What you have to do
Every line from the one containing "Expand the Greenhouses sidebar section" to the one containing "You are a computer-use agent. The image size is (632, 580)." in the records below, both included, must be set down exactly, and no other line.

(Records excerpted from a collection)
○ ○ ○
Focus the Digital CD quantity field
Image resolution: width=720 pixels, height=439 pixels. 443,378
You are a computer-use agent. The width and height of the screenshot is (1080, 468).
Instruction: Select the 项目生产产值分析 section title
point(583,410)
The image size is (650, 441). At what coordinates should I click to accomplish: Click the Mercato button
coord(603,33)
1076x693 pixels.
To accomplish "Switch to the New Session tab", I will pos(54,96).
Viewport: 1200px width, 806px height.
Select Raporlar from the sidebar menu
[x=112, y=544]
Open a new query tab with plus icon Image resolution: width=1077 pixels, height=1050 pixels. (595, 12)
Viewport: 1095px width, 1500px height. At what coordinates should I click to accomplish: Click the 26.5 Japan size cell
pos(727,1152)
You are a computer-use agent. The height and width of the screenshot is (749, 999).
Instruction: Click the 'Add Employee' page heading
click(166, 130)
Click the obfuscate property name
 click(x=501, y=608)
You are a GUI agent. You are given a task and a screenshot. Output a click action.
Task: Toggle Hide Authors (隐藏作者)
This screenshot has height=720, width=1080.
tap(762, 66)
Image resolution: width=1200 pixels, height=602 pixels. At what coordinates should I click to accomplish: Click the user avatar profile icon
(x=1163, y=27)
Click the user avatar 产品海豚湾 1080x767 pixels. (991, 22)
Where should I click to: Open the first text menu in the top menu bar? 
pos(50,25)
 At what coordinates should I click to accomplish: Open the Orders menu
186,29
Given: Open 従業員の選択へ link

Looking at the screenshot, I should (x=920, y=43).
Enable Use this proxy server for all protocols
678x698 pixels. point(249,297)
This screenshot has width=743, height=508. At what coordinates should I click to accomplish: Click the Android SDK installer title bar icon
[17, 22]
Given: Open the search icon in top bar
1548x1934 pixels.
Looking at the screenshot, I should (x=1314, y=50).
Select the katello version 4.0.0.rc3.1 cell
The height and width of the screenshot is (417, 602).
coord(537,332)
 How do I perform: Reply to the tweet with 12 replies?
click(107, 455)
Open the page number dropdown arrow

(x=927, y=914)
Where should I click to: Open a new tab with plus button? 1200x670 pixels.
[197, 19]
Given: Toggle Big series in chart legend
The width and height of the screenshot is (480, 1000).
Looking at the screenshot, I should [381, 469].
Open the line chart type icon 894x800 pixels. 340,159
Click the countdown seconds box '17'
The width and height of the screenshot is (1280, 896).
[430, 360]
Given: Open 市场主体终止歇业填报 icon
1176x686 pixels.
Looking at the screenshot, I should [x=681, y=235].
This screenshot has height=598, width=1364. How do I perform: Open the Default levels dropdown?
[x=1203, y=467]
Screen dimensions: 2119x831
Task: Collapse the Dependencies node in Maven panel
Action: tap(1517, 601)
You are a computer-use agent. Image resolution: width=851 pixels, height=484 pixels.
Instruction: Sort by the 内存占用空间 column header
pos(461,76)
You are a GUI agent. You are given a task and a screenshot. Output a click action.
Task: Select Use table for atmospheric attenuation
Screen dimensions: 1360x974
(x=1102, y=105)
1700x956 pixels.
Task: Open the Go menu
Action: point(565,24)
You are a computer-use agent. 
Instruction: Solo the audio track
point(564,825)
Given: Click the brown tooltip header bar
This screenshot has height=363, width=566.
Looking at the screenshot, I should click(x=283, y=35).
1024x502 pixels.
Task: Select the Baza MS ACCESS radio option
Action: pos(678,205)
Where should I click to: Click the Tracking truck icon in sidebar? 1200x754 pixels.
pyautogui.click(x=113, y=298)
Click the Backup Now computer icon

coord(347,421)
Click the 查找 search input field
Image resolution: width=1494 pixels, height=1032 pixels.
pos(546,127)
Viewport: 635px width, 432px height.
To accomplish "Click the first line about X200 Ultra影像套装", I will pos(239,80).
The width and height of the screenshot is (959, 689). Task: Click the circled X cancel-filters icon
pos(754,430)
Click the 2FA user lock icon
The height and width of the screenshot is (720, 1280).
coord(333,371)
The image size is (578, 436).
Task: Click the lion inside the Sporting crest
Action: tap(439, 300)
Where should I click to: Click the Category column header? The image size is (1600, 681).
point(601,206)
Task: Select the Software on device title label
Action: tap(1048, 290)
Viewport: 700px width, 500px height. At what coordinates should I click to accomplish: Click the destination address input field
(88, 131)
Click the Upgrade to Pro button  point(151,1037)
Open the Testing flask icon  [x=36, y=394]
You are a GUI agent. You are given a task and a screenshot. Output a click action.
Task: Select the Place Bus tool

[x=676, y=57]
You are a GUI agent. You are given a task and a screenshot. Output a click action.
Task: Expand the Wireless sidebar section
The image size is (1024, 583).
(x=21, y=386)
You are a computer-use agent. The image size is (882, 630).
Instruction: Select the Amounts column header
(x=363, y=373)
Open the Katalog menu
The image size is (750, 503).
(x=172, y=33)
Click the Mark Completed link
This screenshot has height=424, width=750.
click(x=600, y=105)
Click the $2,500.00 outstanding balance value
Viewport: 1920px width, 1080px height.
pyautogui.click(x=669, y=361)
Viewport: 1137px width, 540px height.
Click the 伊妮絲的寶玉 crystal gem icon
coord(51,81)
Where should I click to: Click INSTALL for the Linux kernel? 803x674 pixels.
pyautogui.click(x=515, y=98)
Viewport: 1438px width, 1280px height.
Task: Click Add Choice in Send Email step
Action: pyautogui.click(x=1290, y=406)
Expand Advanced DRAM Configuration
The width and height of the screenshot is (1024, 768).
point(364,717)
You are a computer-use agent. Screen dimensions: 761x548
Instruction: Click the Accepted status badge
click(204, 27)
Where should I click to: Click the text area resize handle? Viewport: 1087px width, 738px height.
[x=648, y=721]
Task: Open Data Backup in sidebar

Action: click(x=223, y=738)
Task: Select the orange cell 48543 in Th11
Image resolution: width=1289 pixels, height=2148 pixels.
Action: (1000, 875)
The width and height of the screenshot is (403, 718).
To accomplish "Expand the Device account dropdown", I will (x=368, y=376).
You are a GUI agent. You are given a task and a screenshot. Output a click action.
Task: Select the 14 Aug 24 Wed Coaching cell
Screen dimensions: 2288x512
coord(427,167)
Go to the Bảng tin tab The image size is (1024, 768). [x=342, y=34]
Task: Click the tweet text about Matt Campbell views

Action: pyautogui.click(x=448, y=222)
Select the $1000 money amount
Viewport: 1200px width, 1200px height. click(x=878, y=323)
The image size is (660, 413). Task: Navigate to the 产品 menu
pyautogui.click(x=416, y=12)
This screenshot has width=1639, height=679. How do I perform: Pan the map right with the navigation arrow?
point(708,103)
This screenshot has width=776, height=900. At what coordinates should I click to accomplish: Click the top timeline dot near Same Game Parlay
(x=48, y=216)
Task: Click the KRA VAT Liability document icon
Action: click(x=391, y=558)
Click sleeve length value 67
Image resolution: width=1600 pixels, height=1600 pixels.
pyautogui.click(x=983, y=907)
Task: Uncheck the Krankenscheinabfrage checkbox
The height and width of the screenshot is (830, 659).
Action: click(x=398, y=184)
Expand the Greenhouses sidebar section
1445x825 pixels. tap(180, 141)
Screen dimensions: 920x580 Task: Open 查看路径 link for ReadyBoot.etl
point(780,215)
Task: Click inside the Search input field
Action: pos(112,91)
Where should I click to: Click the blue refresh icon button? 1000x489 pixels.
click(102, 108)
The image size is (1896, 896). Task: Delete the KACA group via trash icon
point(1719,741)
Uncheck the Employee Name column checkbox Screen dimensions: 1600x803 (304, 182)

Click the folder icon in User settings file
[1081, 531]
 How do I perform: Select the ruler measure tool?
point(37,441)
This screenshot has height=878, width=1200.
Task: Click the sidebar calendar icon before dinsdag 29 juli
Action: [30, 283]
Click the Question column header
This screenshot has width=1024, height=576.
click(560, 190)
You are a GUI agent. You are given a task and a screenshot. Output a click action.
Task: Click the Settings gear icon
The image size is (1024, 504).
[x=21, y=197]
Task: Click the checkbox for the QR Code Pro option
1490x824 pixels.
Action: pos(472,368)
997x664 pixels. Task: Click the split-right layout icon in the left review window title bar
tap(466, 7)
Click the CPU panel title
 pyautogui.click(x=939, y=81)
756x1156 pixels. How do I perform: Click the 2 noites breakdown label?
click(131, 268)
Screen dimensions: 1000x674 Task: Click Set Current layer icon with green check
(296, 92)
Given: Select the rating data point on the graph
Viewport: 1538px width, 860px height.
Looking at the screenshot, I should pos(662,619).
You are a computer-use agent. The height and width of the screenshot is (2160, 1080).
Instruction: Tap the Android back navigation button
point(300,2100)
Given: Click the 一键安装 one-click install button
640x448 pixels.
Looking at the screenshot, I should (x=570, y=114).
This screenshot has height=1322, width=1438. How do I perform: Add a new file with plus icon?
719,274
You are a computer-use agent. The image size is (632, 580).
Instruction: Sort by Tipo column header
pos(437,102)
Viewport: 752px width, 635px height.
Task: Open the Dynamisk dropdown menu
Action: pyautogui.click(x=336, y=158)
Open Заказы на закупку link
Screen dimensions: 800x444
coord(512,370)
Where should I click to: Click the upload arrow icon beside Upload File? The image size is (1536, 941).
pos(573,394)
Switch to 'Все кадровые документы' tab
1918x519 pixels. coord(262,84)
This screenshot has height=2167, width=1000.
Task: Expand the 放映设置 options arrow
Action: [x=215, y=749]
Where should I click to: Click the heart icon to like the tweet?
○ ○ ○
Result of the task
Expand the Greenhouses sidebar section
1445x825 pixels. tap(180, 141)
Screen dimensions: 920x580 Task: Open 查看路径 link for ReadyBoot.etl
point(780,215)
Task: Click inside the Search input field
Action: pos(112,91)
Where should I click to: Click the blue refresh icon button? 1000x489 pixels.
click(102, 108)
The image size is (1896, 896). Task: Delete the KACA group via trash icon
point(1719,741)
Uncheck the Employee Name column checkbox Screen dimensions: 1600x803 (304, 182)

Click the folder icon in User settings file
[1081, 531]
 How do I perform: Select the ruler measure tool?
point(37,441)
This screenshot has height=878, width=1200.
Task: Click the sidebar calendar icon before dinsdag 29 juli
Action: [30, 283]
Click the Question column header
This screenshot has width=1024, height=576.
click(560, 190)
You are a GUI agent. You are given a task and a screenshot. Output a click action.
Task: Click the Settings gear icon
The image size is (1024, 504).
[x=21, y=197]
Task: Click the checkbox for the QR Code Pro option
1490x824 pixels.
Action: pos(472,368)
997x664 pixels. Task: Click the split-right layout icon in the left review window title bar
tap(466, 7)
Click the CPU panel title
 pyautogui.click(x=939, y=81)
756x1156 pixels. How do I perform: Click the 2 noites breakdown label?
click(131, 268)
Screen dimensions: 1000x674 Task: Click Set Current layer icon with green check
(296, 92)
Given: Select the rating data point on the graph
Viewport: 1538px width, 860px height.
Looking at the screenshot, I should pos(662,619).
You are a computer-use agent. The height and width of the screenshot is (2160, 1080).
Instruction: Tap the Android back navigation button
point(300,2100)
Given: Click the 一键安装 one-click install button
640x448 pixels.
Looking at the screenshot, I should (x=570, y=114).
This screenshot has height=1322, width=1438. How do I perform: Add a new file with plus icon?
719,274
You are a computer-use agent. The image size is (632, 580).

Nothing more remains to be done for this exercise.